And after all, since when did TI made sense?
They made sense in the 90s. Paying more than $100 for a TI-83+ was perfectly reasonable in 1997. A TI-83+ back then might well be the only computer a student owned; indeed, for many families, it was likely the only user-programmable computer in the house. The TI-83+SE was a nice upgrade over the TI-83+. However, the increasing presence of the personal computer and advances in portable consumer electronics have made the devices nearly obsolete. The only reason a student should use a graphing calculator rather than a smart phone is the graphing calculator is approved for classroom use.

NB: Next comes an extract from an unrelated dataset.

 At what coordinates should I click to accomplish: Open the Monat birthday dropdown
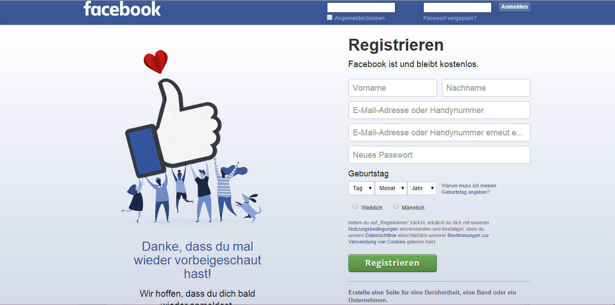[x=391, y=188]
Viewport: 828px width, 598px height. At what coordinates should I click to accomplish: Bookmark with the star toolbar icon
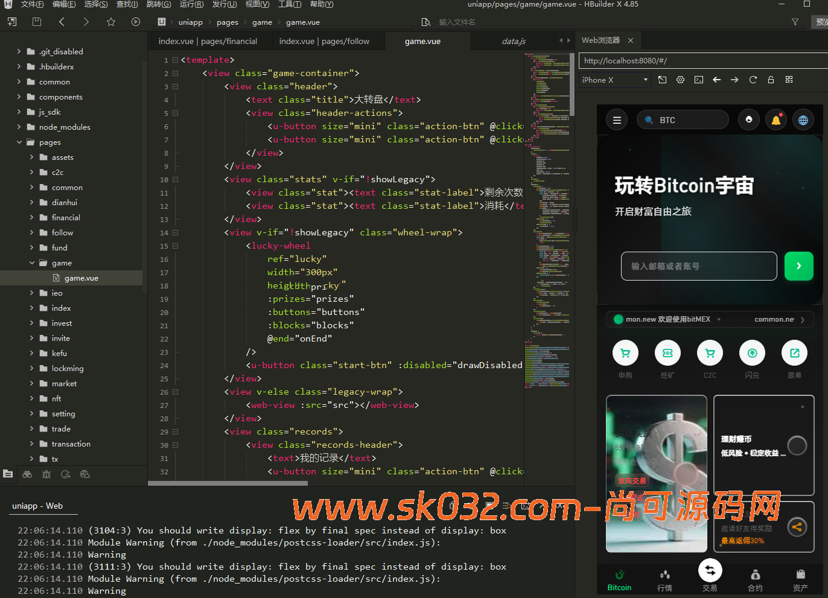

But, I think the TI-83+ can still have a market presence. If the MSRP for the TI-84+ was dropped to around $30, TI could still turn a profit, and students would be more likely to buy a real calculator. Moreover, they aren't capitalizing on its educational use correctly. They should add a blinking test-guard LED to the TI-84+CSE and switch to an eZ80, or at least one of the other more advanced derivatives of the Z80. The eZ80 would make the TI-84+CSE faster and therefore more pleasant to use. Moreover, they could develop new software for it cheaply using C, furthering its educational potential, while simultaneously maintaining compatibility with existing software. Namely, the OS itself could run on an eZ80 without substantial changes. (But, it would be wise to deprecate the paging functionality. That might not play well with pipelining, because the memory mapping change might not reach the memory mapper until after subsequent instructions have already been fetched. This is not a hard problem to overcome.)